Stored data

________________________

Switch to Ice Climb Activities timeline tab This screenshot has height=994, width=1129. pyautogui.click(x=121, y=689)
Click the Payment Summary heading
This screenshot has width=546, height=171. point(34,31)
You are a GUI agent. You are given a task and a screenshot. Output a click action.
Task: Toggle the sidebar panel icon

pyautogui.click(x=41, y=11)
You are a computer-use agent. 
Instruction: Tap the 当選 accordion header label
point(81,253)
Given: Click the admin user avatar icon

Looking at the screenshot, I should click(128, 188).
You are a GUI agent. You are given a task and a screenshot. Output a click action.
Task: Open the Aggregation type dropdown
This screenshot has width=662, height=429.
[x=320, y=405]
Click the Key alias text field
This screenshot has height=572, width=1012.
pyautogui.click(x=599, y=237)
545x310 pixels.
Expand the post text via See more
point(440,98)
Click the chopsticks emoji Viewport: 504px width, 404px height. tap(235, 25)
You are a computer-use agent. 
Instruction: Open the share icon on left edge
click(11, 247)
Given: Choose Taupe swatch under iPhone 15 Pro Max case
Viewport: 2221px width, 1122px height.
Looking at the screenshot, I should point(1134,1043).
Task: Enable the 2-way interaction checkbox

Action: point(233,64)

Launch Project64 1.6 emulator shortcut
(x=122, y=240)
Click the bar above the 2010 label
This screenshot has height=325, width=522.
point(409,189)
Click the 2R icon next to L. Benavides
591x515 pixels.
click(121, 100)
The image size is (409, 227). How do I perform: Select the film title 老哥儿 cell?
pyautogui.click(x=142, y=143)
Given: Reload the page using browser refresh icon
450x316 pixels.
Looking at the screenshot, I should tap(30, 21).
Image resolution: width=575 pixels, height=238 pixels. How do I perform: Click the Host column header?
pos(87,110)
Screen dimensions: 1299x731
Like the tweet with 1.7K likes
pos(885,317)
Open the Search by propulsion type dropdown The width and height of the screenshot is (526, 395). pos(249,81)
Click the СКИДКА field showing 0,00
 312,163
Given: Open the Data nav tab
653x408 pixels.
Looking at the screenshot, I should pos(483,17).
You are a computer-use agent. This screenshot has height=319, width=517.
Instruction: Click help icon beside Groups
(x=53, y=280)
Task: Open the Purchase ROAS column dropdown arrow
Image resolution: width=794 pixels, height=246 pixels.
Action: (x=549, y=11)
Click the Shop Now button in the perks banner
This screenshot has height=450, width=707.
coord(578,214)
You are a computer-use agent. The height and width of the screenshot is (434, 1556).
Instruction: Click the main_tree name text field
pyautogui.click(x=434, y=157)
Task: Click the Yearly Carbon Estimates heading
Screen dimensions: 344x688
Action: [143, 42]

________________________

Count the lines of the data that contain the word "dropdown", and give only that number.

3